→ **AIM 1**: Do these statements agree with the Bohéma article? Answer yes or no for each, quoting the words of the article that decide it. (a) The series aired on ČT1. (b) The series covers the period 1938–1953. (c) Vladimír Javorský plays Oldřich Nový.
→ **AIM 2**: Can you transcribe the Bohéma article, starting with "Original release" and going on through "out some inaccuracies."?

- Genre: Drama
- Written by: Tereza Brdečková
- Directed by: Robert Sedláček
- Country of origin: Czech Republic
- Original language: Czech
- No. of seasons: 1
- No. of episodes: 6

Production
- Running time: 72–94 minutes

Original release
- Network: ČT1
- Release: 15 January – 19 February 2017

= Bohéma =

Bohéma is a Czech historical drama television series about film stars of the First Republic during and after the Second World War, more precisely in a period 1938–1953. The first episode was watched by over one million viewers, but some historians and relatives of depicted characters pointed out some inaccuracies.

==Cast==
- Michal Balcar and Ondřej Pavelka as dramaturg Arnošt
- David Novotný as Jaroslav Marvan
- Vladimír Javorský as Vlasta Burian
- Saša Rašilov as Oldřich Nový
- Adéla Petřeková as Adina Mandlová
- Michal Dlouhý as Zdeněk Štěpánek
- Petr Stach as Martin Frič
- Jaroslav Plesl as Miloš Havel
- Pavel Batěk as Otakar Vávra
- Petr Jeništa as Václav Binovec
- Gabriela Míčová as Nina Burianová
- Gabriela Mikulková as Alice Nová
- Lenka Vlasáková as Elena Hálková
- Václav Jiráček as Jiří Weiss
- Judit Bárdos as Lili Krallová
- Jan Hájek as Willy Söhnel
- Rostislav Novák as František Čáp
- Vladimír Polívka as Oldřich Papež
- Annette Nesvadbová as Arnošt's daughter
- Petra Jungmanová as Eliška Novotná
- Jan Novotný as Emil Vokolek
- Zdeněk Tyc as Vladislav Vančura
- Jiří Dědeček as Karel Hašler
- Tomáš Milostný as Jan Drda
- Martin Finger as Josef Opluštil
- Aleš Procházka as Karel Feix
- Martin Myšička as Vladislav Čaloun
- Renata Visnerová-Prokopová as Anna Letenská
- Vilém Udatný as Karel Höger
- Jiří Racek as Julius Fučík
- Aleš Bílík as Dušan Hubáček
- Jiří Ployhar as Martin Bouchal
- Tomáš Pavelka as Jan Roth
- Filip Čapka as illuminator
- Karel Dobrý as Václav Kopecký
- Jiří Čapka as Emil Hácha
- Tomáš Racek as Vítězslav Nezval
- Marek Pospíchal as Elmar Klos

==Production==
Filming takes place in the ABC Theatre, Barrandov Studios and other locations in Prague, Mladá Boleslav and Plzeň.

→ **Extracted records**:
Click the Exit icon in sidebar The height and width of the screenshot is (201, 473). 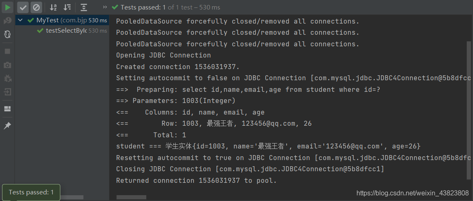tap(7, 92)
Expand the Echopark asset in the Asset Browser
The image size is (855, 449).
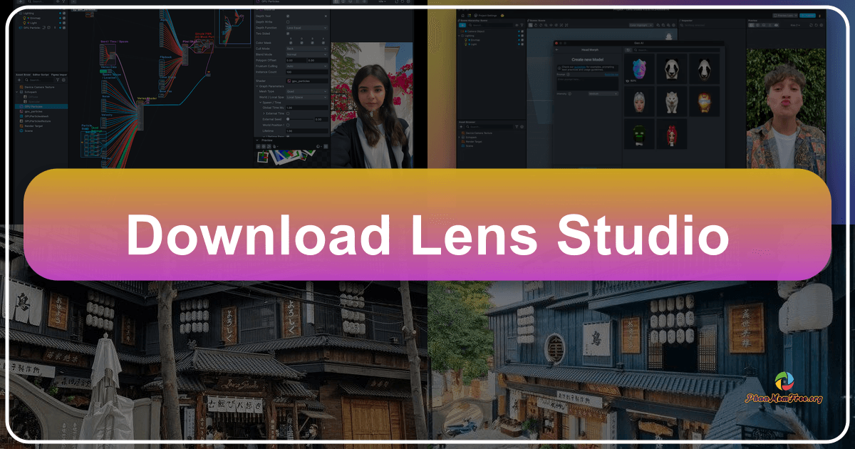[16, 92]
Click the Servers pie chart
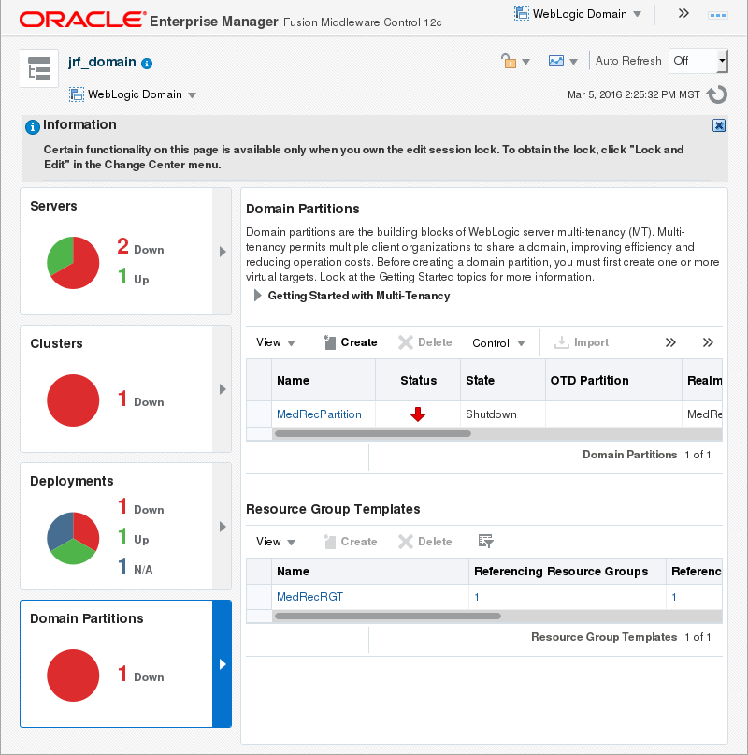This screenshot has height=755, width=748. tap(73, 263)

→ **EXERCISE SOLUTION 1**:
(a) Yes: "Network: ČT1"
(b) Yes: "more precisely in a period 1938–1953"
(c) No: "Saša Rašilov as Oldřich Nový"

→ **EXERCISE SOLUTION 2**:
Original release
- Network: ČT1
- Release: 15 January – 19 February 2017

= Bohéma =

Bohéma is a Czech historical drama television series about film stars of the First Republic during and after the Second World War, more precisely in a period 1938–1953. The first episode was watched by over one million viewers, but some historians and relatives of depicted characters pointed out some inaccuracies.